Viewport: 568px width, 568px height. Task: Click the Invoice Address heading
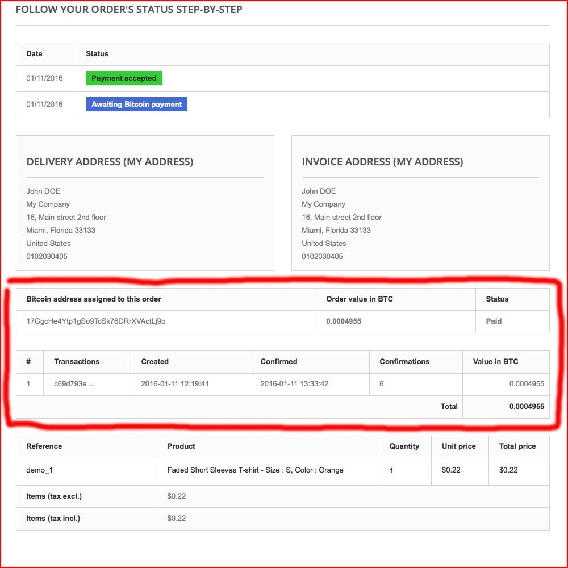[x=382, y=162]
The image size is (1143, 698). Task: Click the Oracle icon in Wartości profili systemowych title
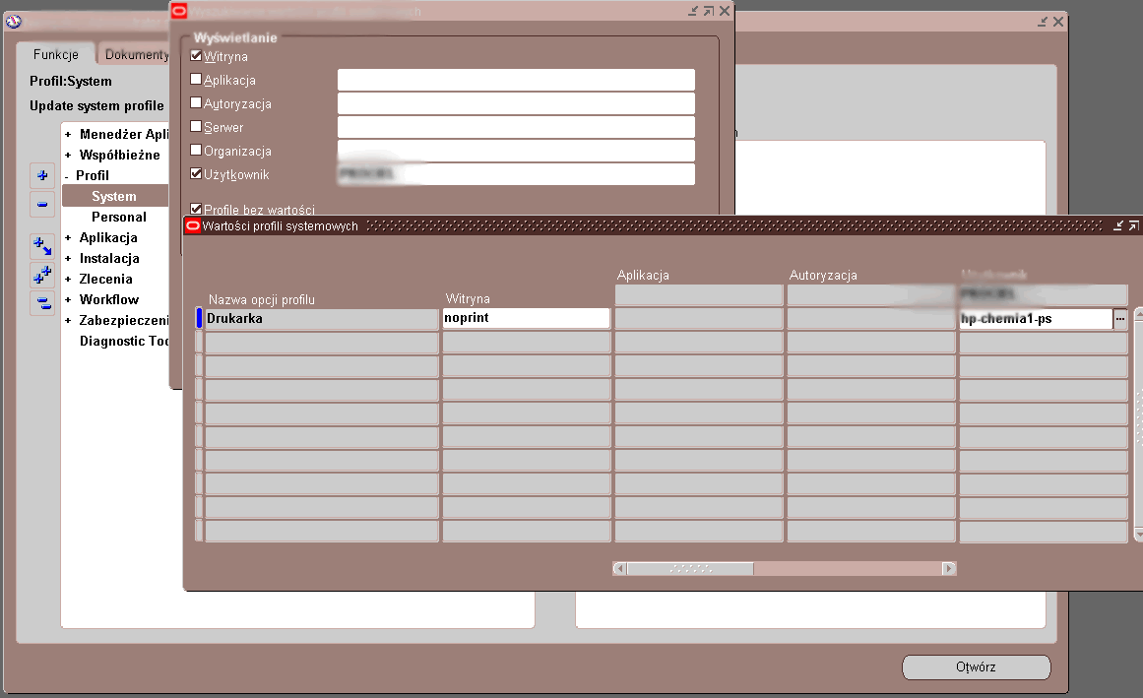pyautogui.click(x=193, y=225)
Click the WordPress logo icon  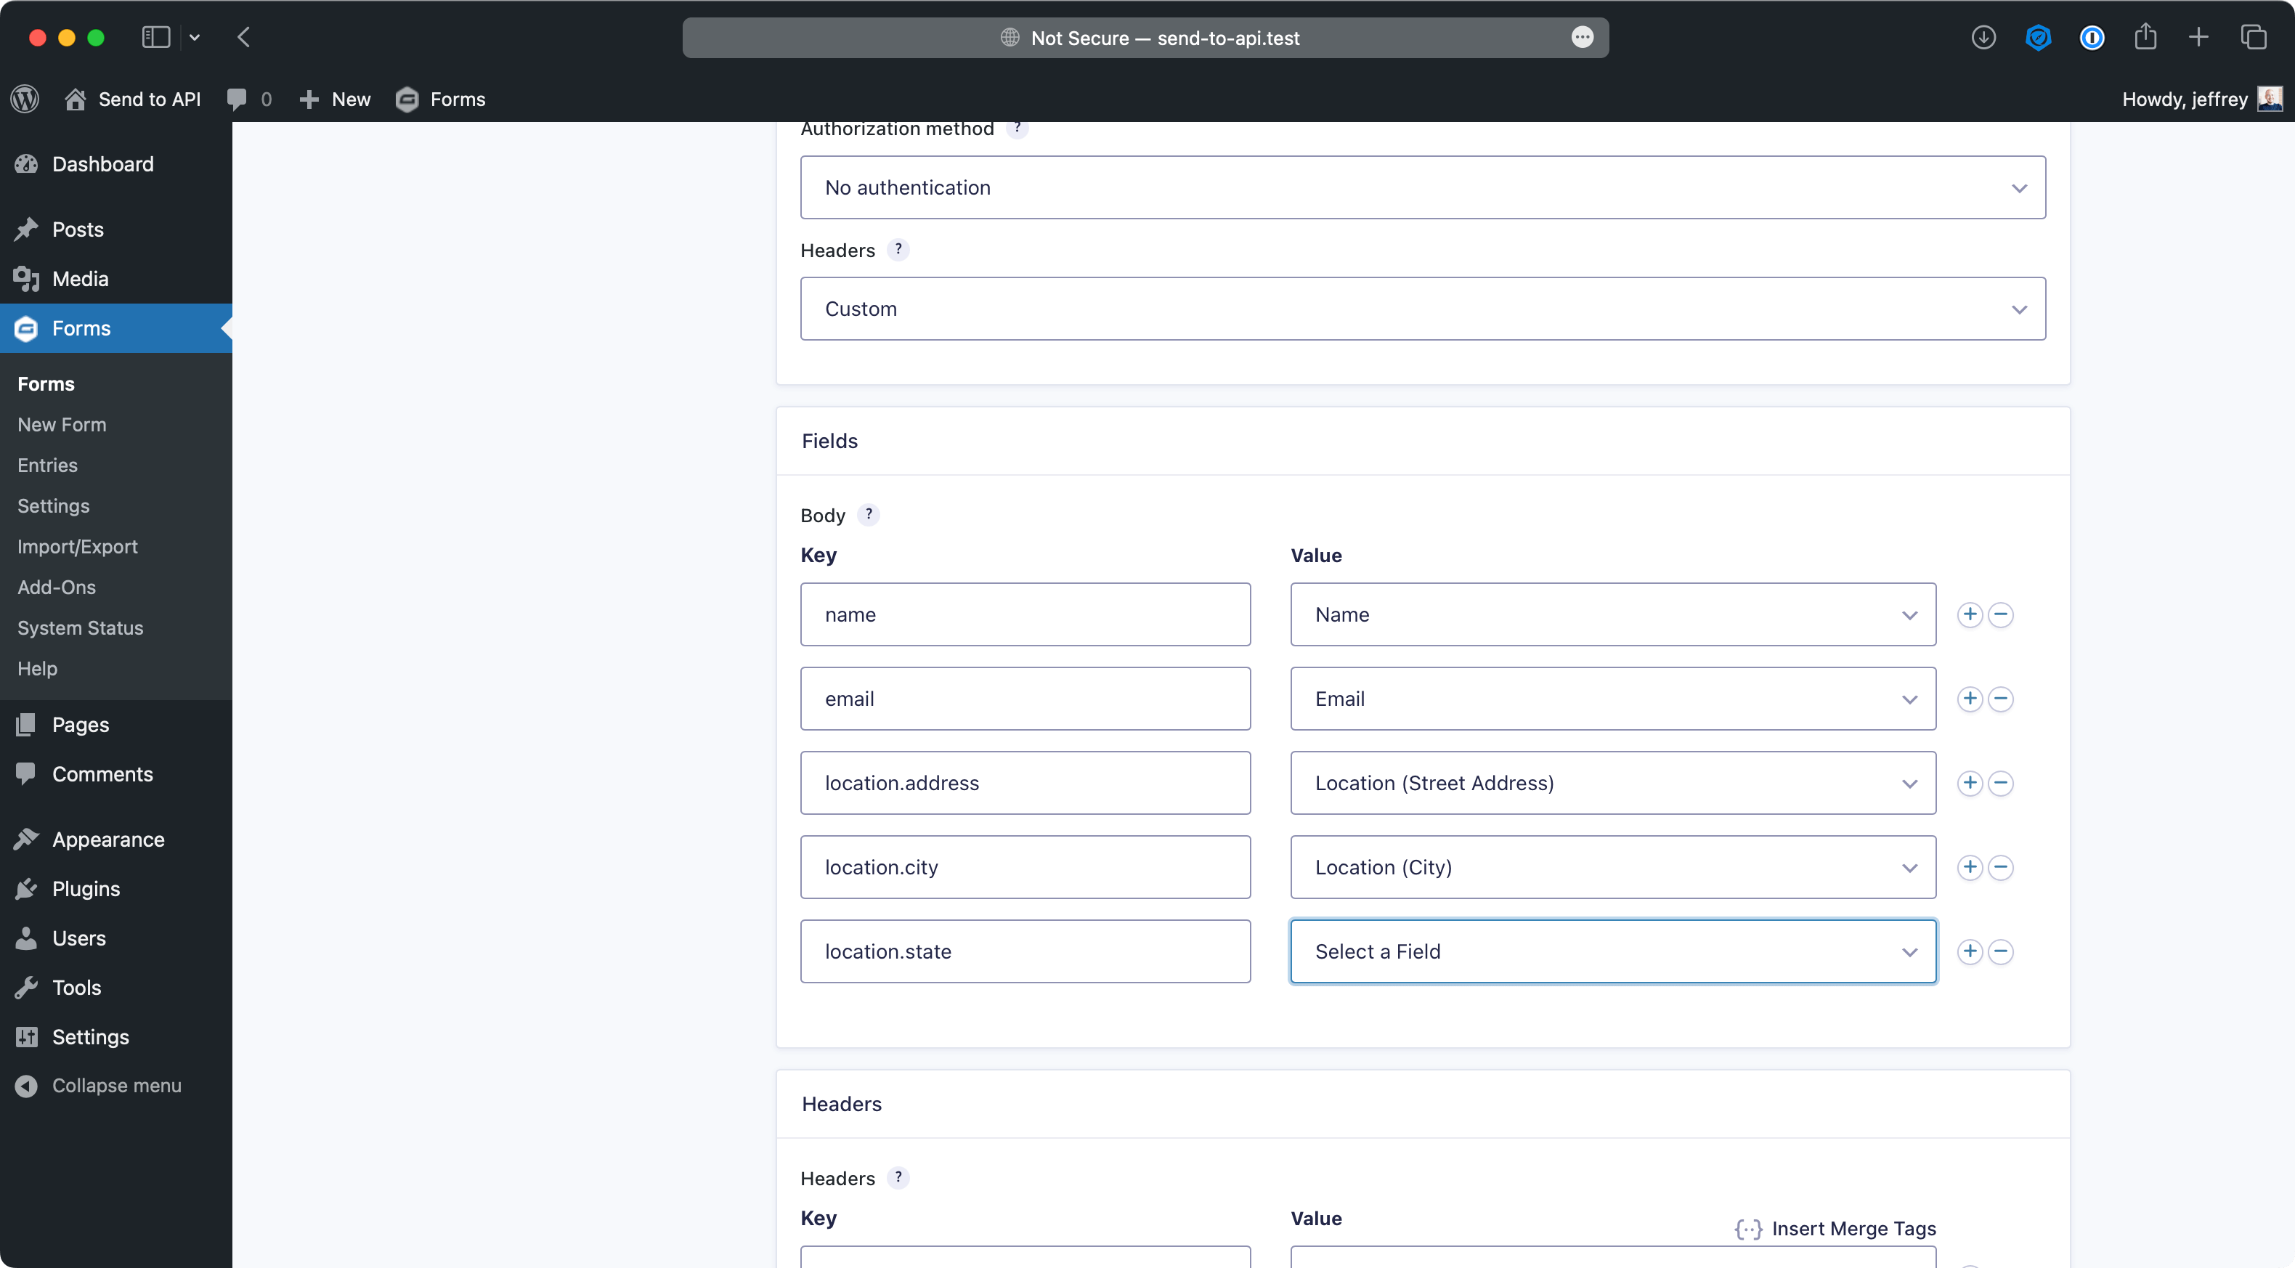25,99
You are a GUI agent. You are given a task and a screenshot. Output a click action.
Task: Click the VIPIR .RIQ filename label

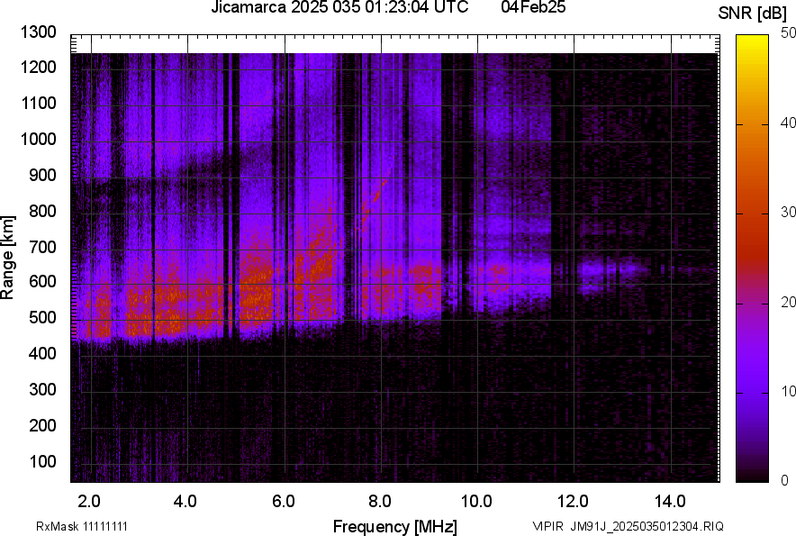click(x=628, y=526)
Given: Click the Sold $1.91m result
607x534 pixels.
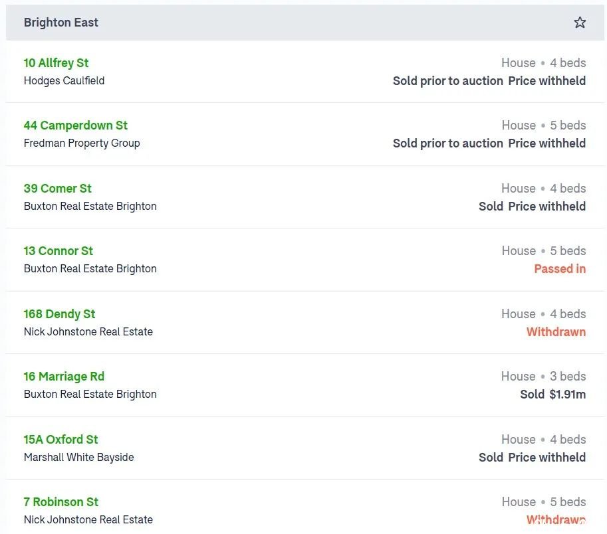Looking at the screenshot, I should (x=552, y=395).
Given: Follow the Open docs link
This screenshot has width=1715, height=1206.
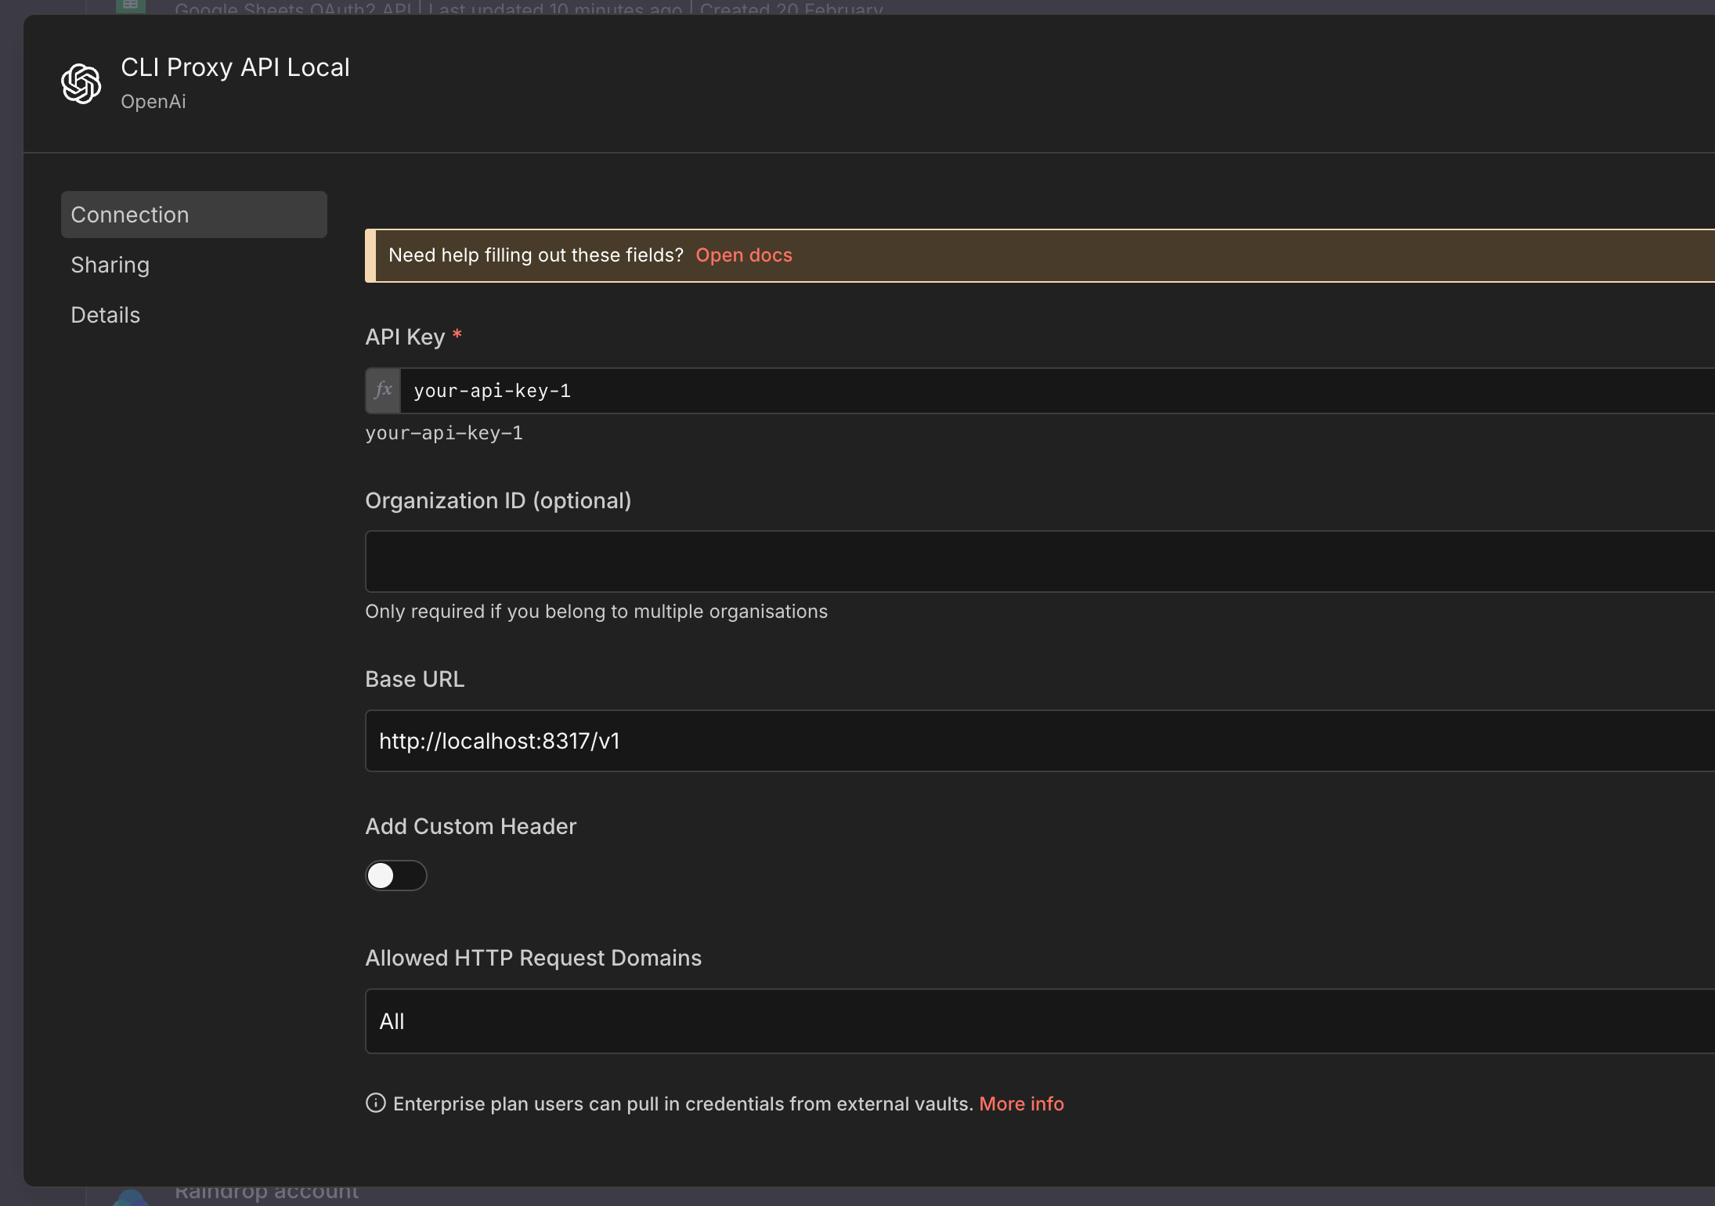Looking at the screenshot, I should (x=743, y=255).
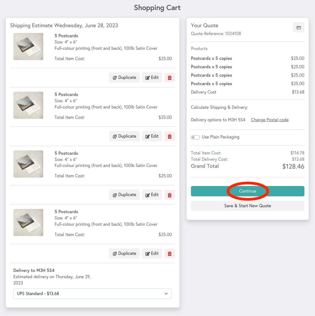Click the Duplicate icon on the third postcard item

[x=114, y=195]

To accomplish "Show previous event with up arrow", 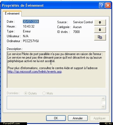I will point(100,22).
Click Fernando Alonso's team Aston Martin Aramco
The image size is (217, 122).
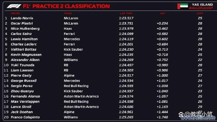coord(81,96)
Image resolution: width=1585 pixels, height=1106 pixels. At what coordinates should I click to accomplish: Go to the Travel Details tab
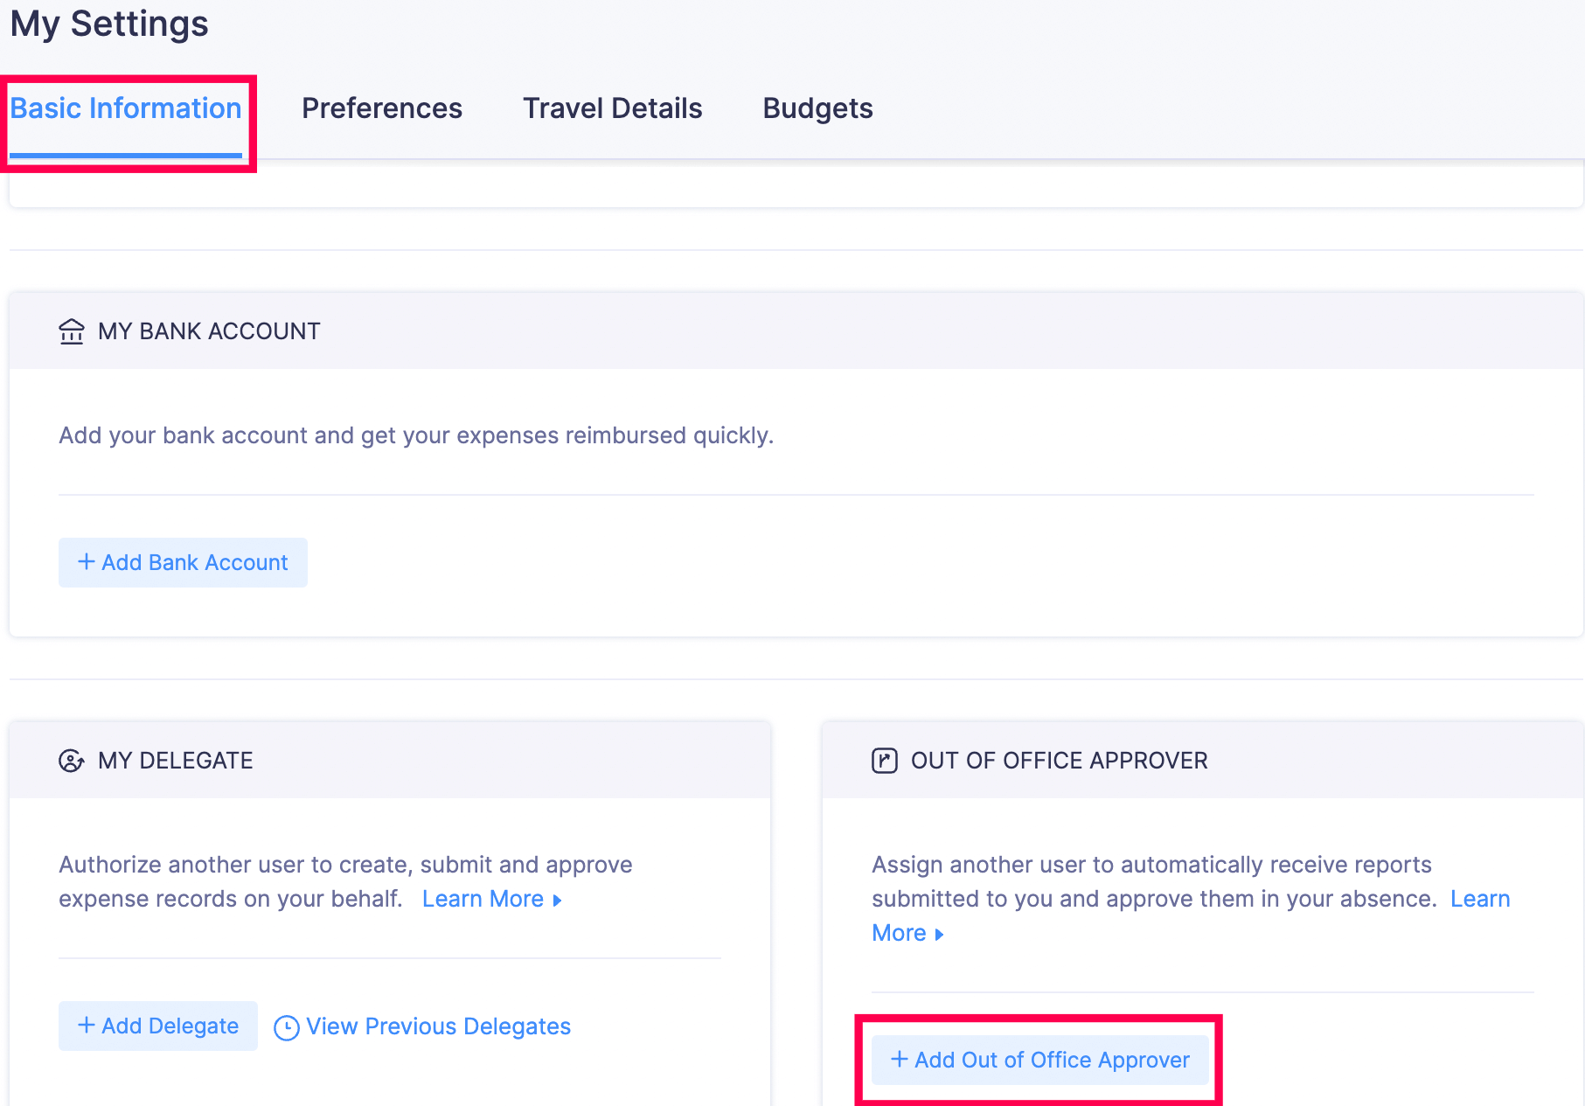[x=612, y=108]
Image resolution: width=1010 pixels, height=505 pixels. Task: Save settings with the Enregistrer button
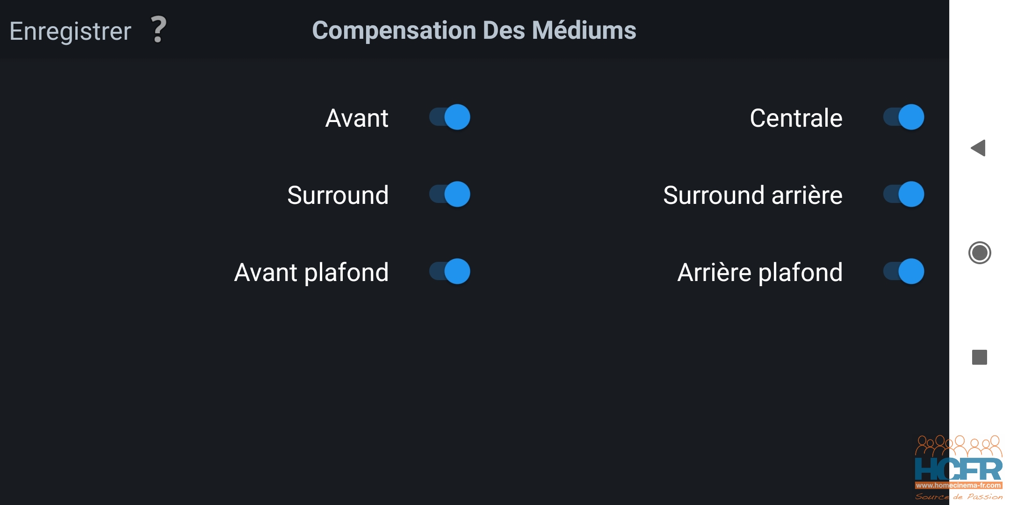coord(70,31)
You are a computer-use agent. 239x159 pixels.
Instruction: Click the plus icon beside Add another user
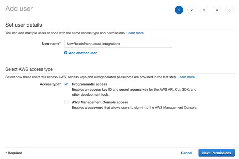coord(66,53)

Exercise: Find every line in the material above that contains the string "pixels", and copy each one.

Completed task:
607x534 pixels.
Image resolution: width=1585 pixels, height=1106 pixels. At what coordinates should I click to accomplish: Go to the Travel Details tab
Image resolution: width=1010 pixels, height=505 pixels. Task: Save settings with the Enregistrer button
You are a computer-use agent. 239x159 pixels.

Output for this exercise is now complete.